Clope à l'écran : Agnès Buzyn allume le cinéma français - Article de Laurent Joffrin

Les ministres de la Santé successifs – ou successives – devraient poser une limite à leurs bienfaisantes campagnes contre la maladie : la limite du ridicule. Agnès Buzyn, fort bonne ministre au demeurant, suivant la comique proposition d’une sénatrice socialiste, envisage d’interdire la cigarette dans les films produits par le cinéma français. Comme dirait le Canard Enchaîné corrigé par une écriture inclusive, le «mur du çon·ne» n’est pas loin d’être franchi.

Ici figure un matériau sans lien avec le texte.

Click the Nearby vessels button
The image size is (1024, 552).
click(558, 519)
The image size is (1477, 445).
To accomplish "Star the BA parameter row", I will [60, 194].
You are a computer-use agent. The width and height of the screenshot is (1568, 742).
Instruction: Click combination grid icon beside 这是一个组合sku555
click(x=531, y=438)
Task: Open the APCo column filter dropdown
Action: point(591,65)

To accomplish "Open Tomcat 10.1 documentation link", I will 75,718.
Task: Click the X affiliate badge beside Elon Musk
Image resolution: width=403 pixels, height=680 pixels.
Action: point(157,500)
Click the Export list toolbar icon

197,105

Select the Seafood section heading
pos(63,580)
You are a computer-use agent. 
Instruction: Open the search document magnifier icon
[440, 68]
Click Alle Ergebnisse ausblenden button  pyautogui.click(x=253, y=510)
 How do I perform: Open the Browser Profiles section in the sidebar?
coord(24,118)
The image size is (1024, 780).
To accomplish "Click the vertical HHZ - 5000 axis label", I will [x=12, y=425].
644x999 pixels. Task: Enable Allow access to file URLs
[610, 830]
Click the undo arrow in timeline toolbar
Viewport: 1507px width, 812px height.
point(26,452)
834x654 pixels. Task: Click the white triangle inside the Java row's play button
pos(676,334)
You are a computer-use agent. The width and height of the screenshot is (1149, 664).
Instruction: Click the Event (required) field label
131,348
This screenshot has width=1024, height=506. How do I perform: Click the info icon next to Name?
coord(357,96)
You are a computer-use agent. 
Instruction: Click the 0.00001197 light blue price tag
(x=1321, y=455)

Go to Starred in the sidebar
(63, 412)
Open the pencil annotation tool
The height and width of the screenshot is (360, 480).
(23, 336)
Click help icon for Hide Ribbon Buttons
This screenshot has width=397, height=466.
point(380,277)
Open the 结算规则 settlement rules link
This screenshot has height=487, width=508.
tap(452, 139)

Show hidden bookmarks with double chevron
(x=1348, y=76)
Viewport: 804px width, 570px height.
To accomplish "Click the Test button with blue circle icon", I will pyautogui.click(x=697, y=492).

Outre qu’il existe en France une institution, désagréable aux pouvoirs mais indispensable au citoyen, la liberté de création, on doit remarquer que les scénaristes, les producteurs, les metteurs en scène ont aussi pour fonction de donner de la réalité sociale ou humaine une représentation certes stylisée mais aussi crédible. A la différence des professeurs, des moralistes ou des prêtres, ils ne sont pas chargés de l’édification du public. Il se trouve que beaucoup de gens fument. C’est éminemment regrettable mais c’est un fait. Interdire de le montrer, c’est confondre esthétique et morale, c’est ériger le politiquement correct, ou le sanitairement correct, en règle de narration.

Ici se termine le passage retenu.